By the Knostic Research Team

The first stage of any attack is Recon. In this deep-dive, we'll show you how we used Shodan and some custom, AI-accelerated Python tools to hunt for exposed Model Context Protocol (MCP) servers. 

The Art of the Digital Fingerprint: H-ow to Spot an MCP Server in the Wild

Instead of focusing on how malicious MCP servers could harm users, we wanted to find out whether legitimate but insecurely configured MCP servers might put their own creators at massive risk. 

To find these servers, we turned to Shodan. Our first major challenge was to teach Shodan what an MCP server looks like. A search for http will return billions of results, but a search for a highly specific, obscure server version might return zero. 

Our mcp_scanner.py script contains an exhaustive list of over 100 Shodan filters, developed through an iterative process of research and refinement. Our key fingerprinting categories included:

  • Protocol Name & Markers: The most direct method involves searching for the literal string "Model Context Protocol", or key components of its language like "jsonrpc": "2.0" and "method": "initialize". These are strong indicators because they are part of the protocol's formal specification. Any compliant server should exhibit these characteristics.
  • Transport Layer Detection: A more subtle, but powerful, technique is to look for SSE headers. We covered this in our previous blog. The Content-Type header for SSE is text/event-stream. By itself, this filter is broad, but when you chain it with others—for example, http.html:"mcp" content:"text/event-stream"—you start to zero in on targets that not only use the right transport but also mention the protocol in their content.
  • Common Endpoint Paths: We leveraged Shodan's ability to index HTML content to search for links and forms pointing to common endpoints like /mcp, /messages, and /api/mcp. A server might have a generic homepage, but if that page contains a link to /mcp/sse, it's a huge clue.
  • Framework & Implementation Detection: This technique looks for the fingerprints of the tools used to build the MCP server itself. For example, a server that returns a Server: uvicorn header is almost certainly running a Python application using the FastAPI or Starlette frameworks. If that same server's banner also contains MCP keywords, we can be highly confident that we've found a Python-based MCP implementation. This helps us understand the underlying tech stack, which can hint at common misconfigurations or vulnerabilities associated with that framework.

The Moment of Truth: From "Maybe" to "Definitely"

The output from our Shodan scanner was a massive, noisy list of potential targets. The next, and most critical, phase of our research was to move from "maybe this is an MCP server" to "this is definitely an MCP server." 

This is where our vibe-coded tool, mcp_func_checker.py, came into play. Its job was singular: take the list of potential targets and attempt to have a polite, protocol-compliant conversation with each one to confirm its identity. We followed a strict, multi-step procedure designed to build an undeniable case without causing harm.

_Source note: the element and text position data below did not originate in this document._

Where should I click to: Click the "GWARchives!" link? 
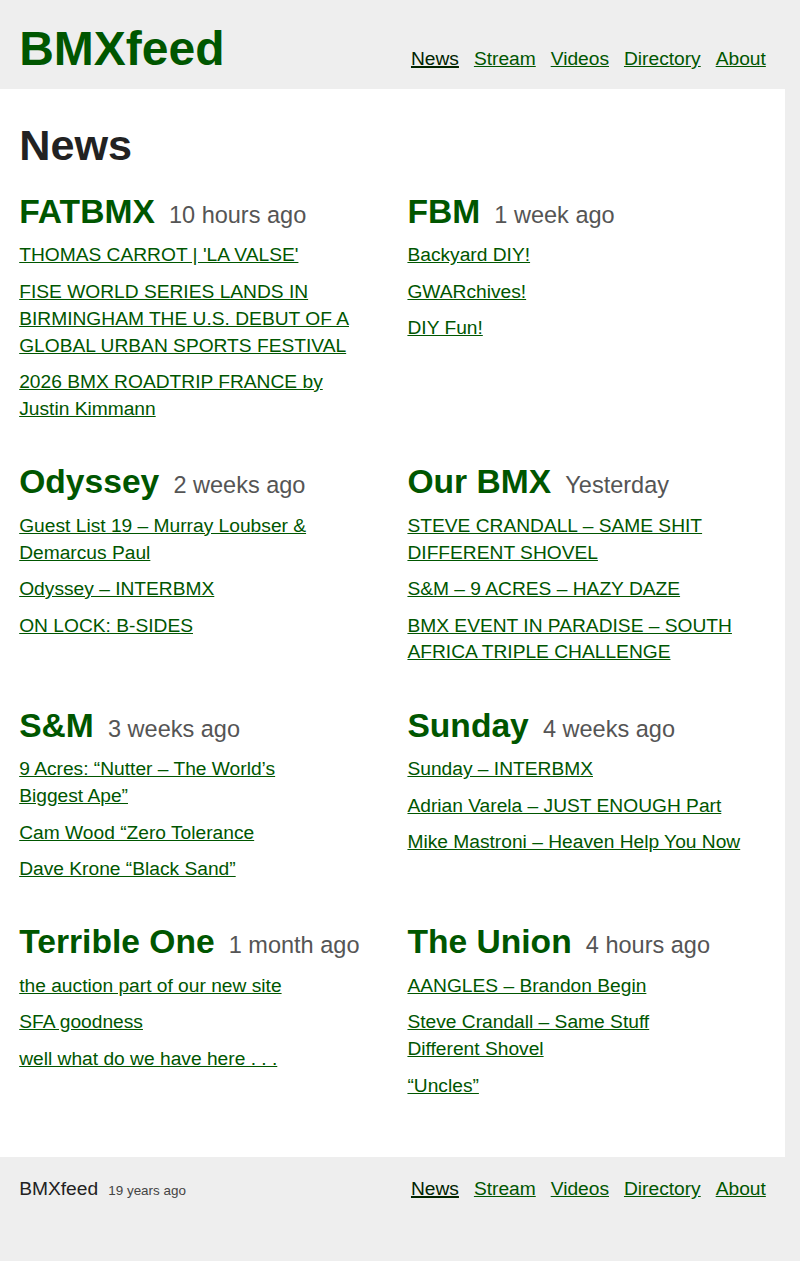point(466,292)
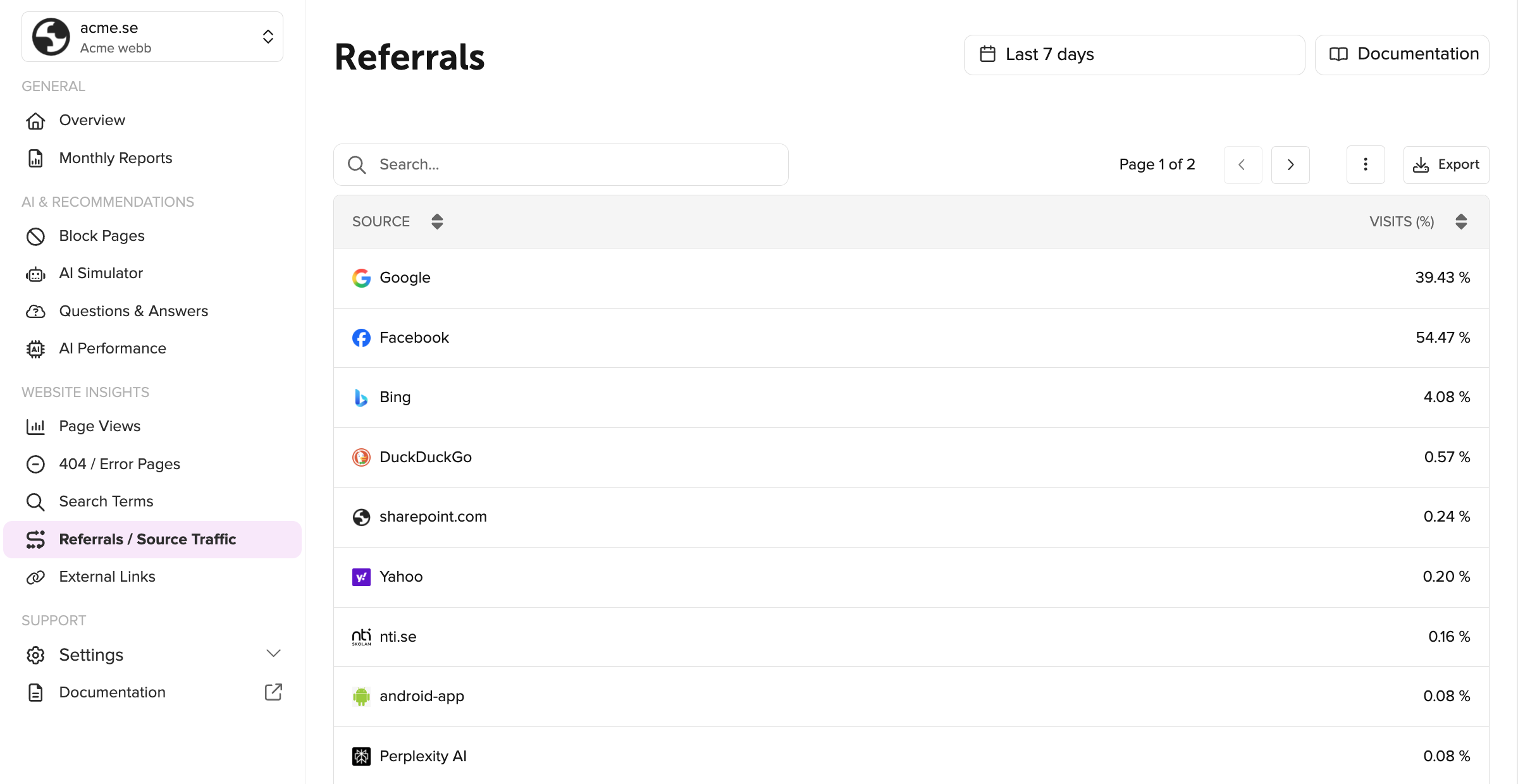Open the acme.se site switcher
The image size is (1518, 784).
(x=152, y=37)
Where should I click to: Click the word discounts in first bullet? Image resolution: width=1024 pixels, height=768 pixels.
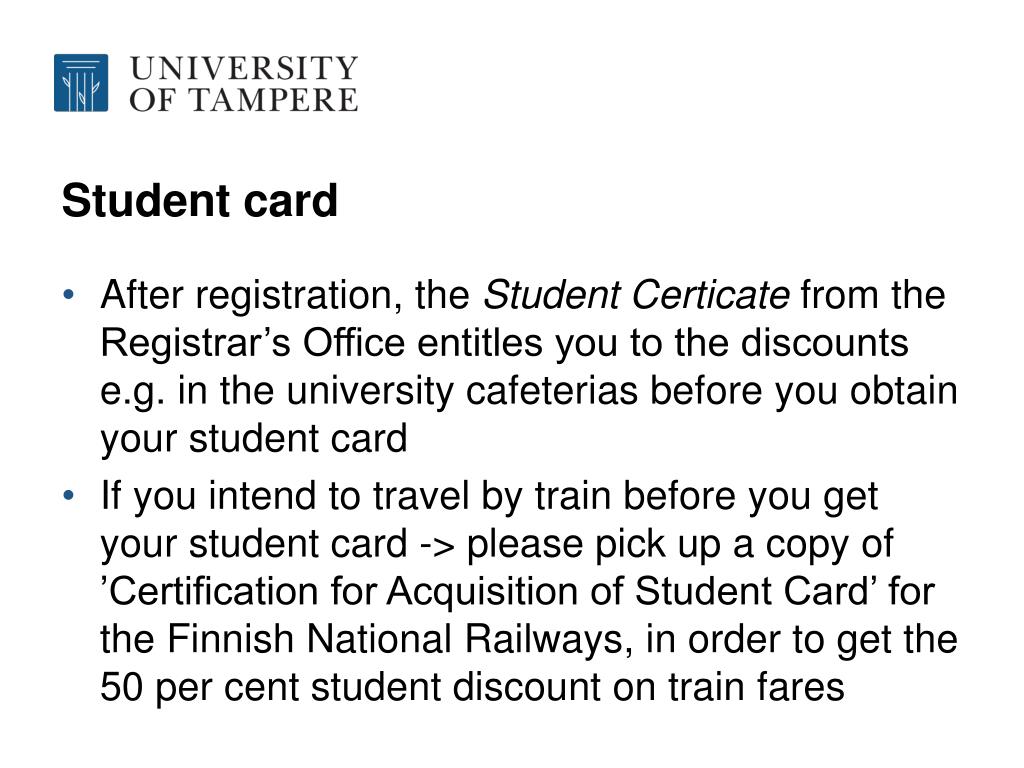pos(824,343)
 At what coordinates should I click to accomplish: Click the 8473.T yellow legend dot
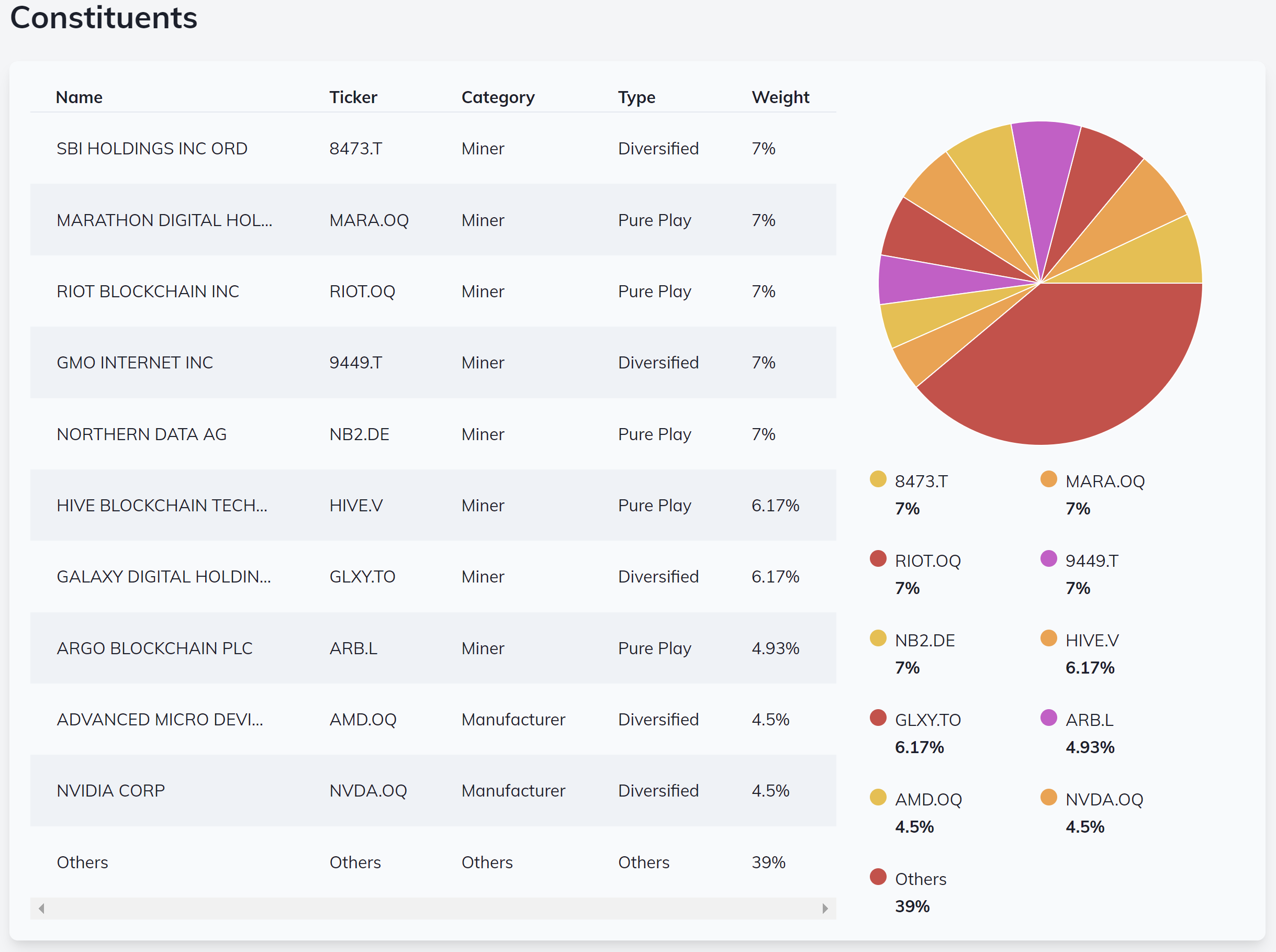pyautogui.click(x=877, y=479)
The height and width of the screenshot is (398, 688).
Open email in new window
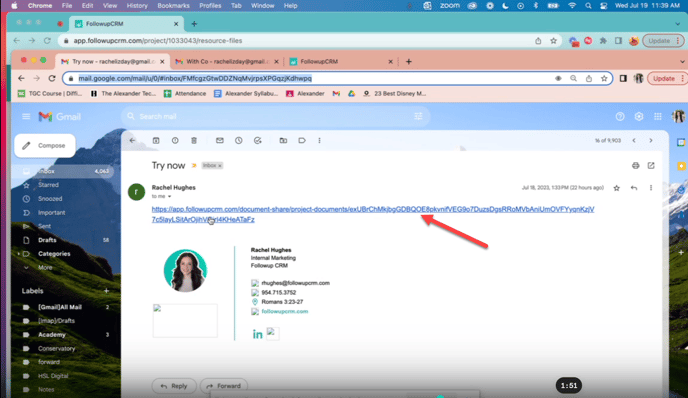point(651,165)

  1. The Handshake (The Front Door Approach): The script's first action is to send a legitimate initialize request to the server's root directory (/). This isn't just a random ping; it's the official MCP way of saying, "Hello, I'm an MCP client, are you an MCP server?" A proper MCP server is required by the protocol specification to understand and respond to this handshake. The request itself contains information about our client ("name": "mcp-scanner"), and a valid response should contain information about the server and its capabilities (e.g., what tools, resources, and protocol versions it supports). A correct, well-formed JSON-RPC response to this specific method is the strongest possible signal of a genuine MCP server.
  2. The Response Validation (Checking the ID): The script doesn't only look for a 200 OK HTTP status. Our script parses the JSON response and validates that it conforms to the MCP specification. This is a deep check. Does it have a "jsonrpc": "2.0" field? Does the id in the response match the id that we sent in the request? Is there a result object in the response, as opposed to an error object? Does that result object contain the expected fields like serverInfo? This level of strict validation weeds out generic web servers, misconfigured APIs, and other noise.
  3. Probing Endpoints (The "Trying Side Doors" Strategy): If the handshake at the root directory fails, we don't give up. Not every developer follows convention. Some might place their MCP listener at a different URL path for legacy reasons, because their framework defaults to it, or even as a weak attempt at "security through obscurity." Our script has a built-in list of common endpoints to try, such as /mcp, /api/mcp, /sse, or /v1/messages. It systematically works through this list, attempting the full handshake and validation process at each one. This makes our check far more robust and less likely to miss a non-standard deployment.

This rigorous, automated, and AI-accelerated verification process was the crucible of our research. It's what allowed us to sift through the mountain of noise from our initial Shodan sweep and distill it down to a clean, high-confidence list of confirmed, publicly exposed MCP servers. This list formed the foundation for the rest of our investigation into the real-world risks.

Knock, Knock... Any Tools Home? The Ethics of Poking Around

It’s not our objective to do harm, so we wanted to make absolutely sure to do no harm. We never triggered the actual functionality of any tool with a tools/call request. Doing so could incur API costs for the owner or manipulate their data. Instead, we performed a "tools invocation” with a simple, safe, read-only request: tools/list. This is the MCP equivalent of asking, "So, what can you do?" without actually asking it to do anything.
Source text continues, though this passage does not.